No I found out what was wrong. It kept resetting because there where multiple sources all using the same modem and router. I just turned a few things off and now it works fine. Or maybe it was one of the things I turned off that was the problem ? Either way it's workn now. Nice avatar btw


----------



## ArielMT (Sep 6, 2009)

Glad to hear it.

The av is one that I commissioned from Toast for use on Furcadia.


----------



## AshleyAshes (Sep 6, 2009)

What the hell kinda solution is that?  That shouldn't be a problem in the first place!


----------



## RobbFoxX (Sep 6, 2009)

How come you have to respond to everything so negatively ?


----------



## AshleyAshes (Sep 6, 2009)

Because 'I should use the modem less, that will stop it from resetting itself' shouldn't be the solution.  That's not the solution, that's just avoiding the problem.  The modem shouldn't be crashing and rebooting just because it has a router with multiple clients on it.


----------



## Milenko Foulcraze (Sep 6, 2009)

thats horrible


----------



## ArielMT (Sep 6, 2009)

Unfortunately, Ashley is right.  Modems shouldn't behave in that way, and if they do without any configuration changes, it's a sign they're on their way out.  (My eyes glossed over worse than I realized when I read that response.)

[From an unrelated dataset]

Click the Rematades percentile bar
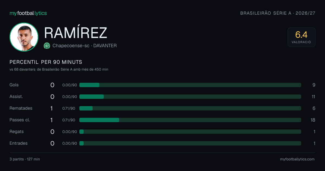Screen dimensions: 325x171 tap(190, 108)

My home's ISP issued me a VisionNet modem about four years ago (at a steep price, too), and it was so crappy that in less than a year just using a SIP phone would lock it up hard.  The only solution was a replacement.

I had a customer come to my ISP from Earthlink DSL with her ZyXel modem, and less than a year later it had to be replaced.


----------



## AshleyAshes (Sep 6, 2009)

Though I do wonder if it's even his modem that's crashing and rebooting.  That seems to more likely the router.  I have seen some routers that have crappy firmware that'd even crash on BitTorrent or eMule usage.  *Eyes the DI-214+ sitting on a shelf in the closet*


----------



## ArielMT (Sep 6, 2009)

If the router is a separate device, aye, it must be either isolated or eliminated as a possible cause.  I had some trouble finding accurate information on whether the 660 series has one ethernet port or four.


----------



## RobbFoxX (Sep 6, 2009)

Only one


----------



## ArielMT (Sep 6, 2009)

Next time it happens, restart the router but not the modem and see if that makes the problem go away.  If so, suspect the router.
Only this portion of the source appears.